### TASK
Gather all lines in the entries that include the word "width".

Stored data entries
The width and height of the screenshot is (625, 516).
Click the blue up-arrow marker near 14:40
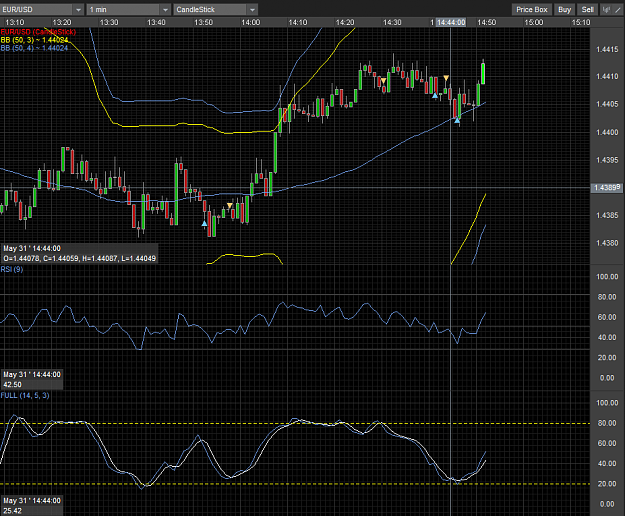tap(435, 96)
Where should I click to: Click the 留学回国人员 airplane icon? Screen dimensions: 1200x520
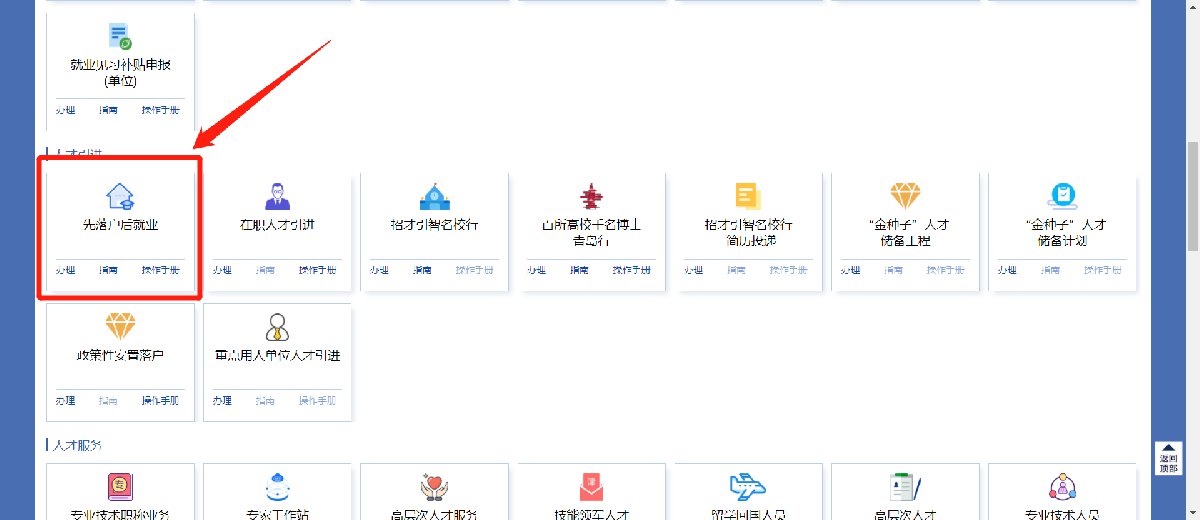pos(747,487)
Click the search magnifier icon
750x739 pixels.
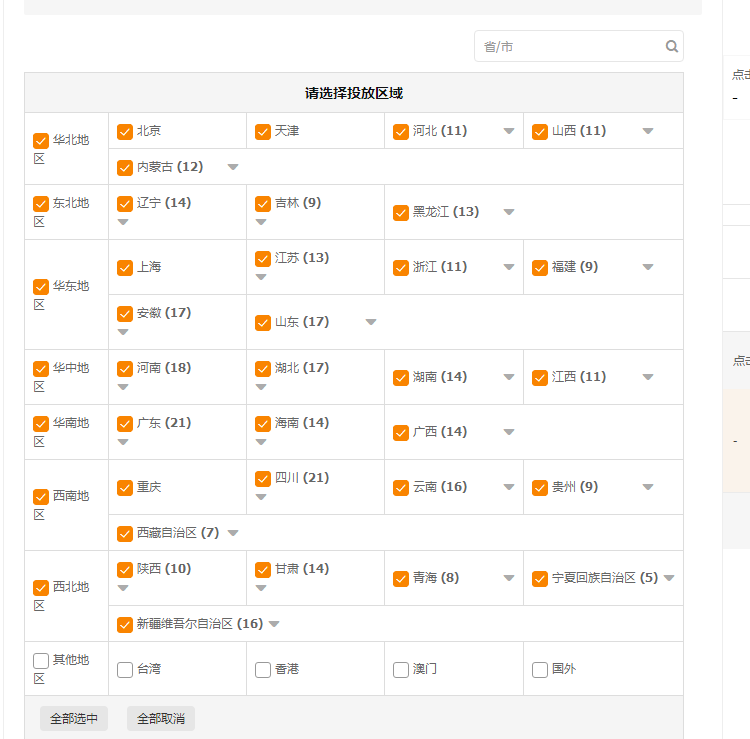[x=672, y=46]
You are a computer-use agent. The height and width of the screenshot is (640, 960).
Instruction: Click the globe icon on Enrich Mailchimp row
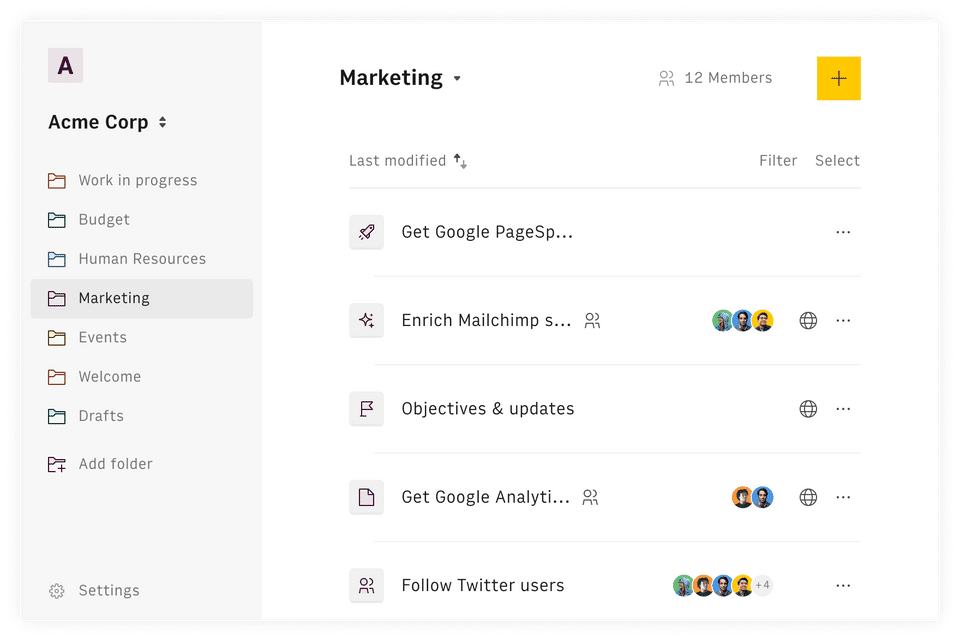pos(808,321)
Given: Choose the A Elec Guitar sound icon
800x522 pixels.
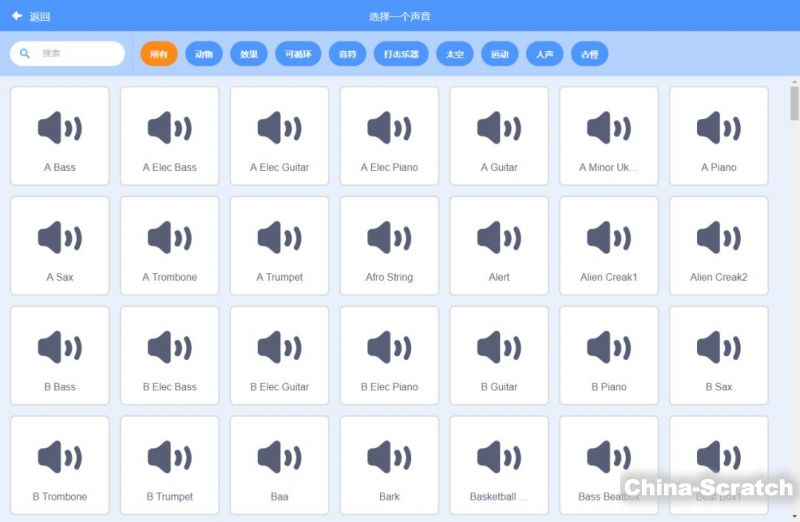Looking at the screenshot, I should [280, 128].
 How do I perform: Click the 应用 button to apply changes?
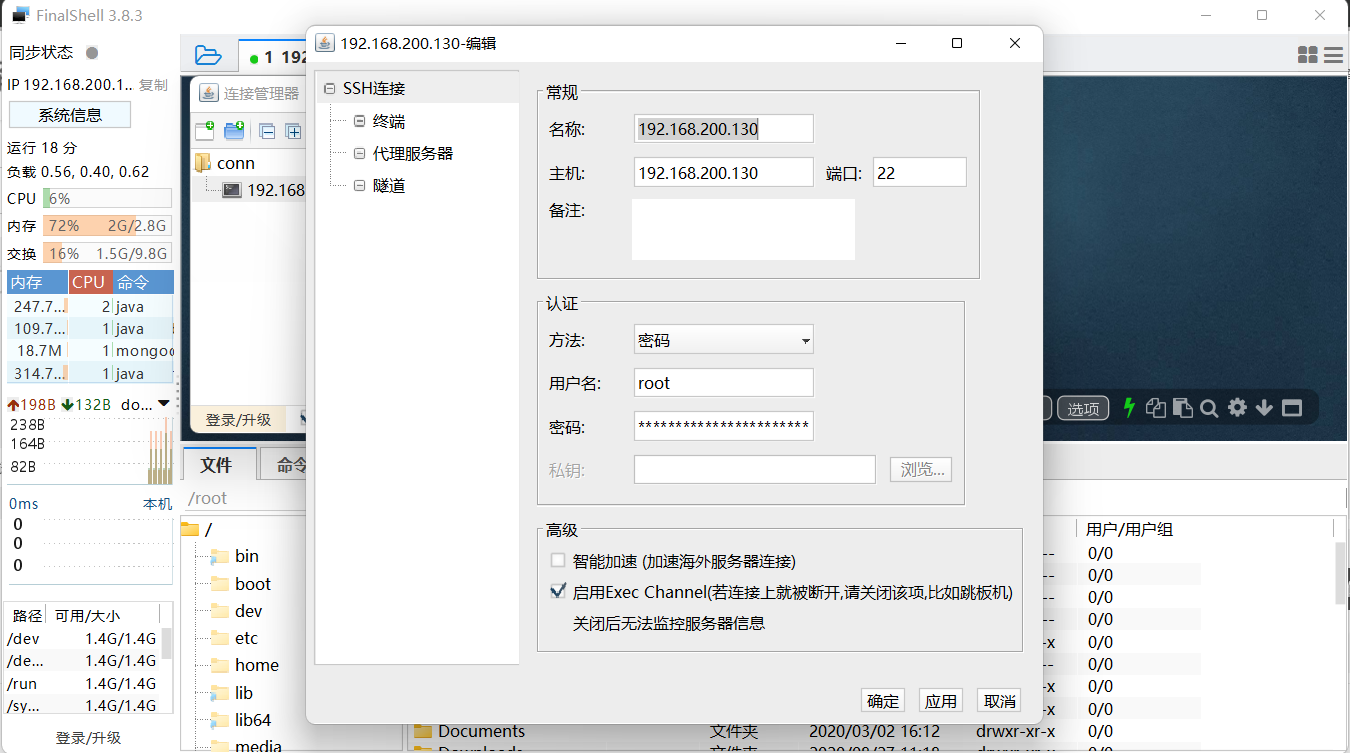coord(940,700)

### PROBLEM SOLUTION
The width and height of the screenshot is (625, 516).
You are a computer-use agent. The height and width of the screenshot is (640, 960).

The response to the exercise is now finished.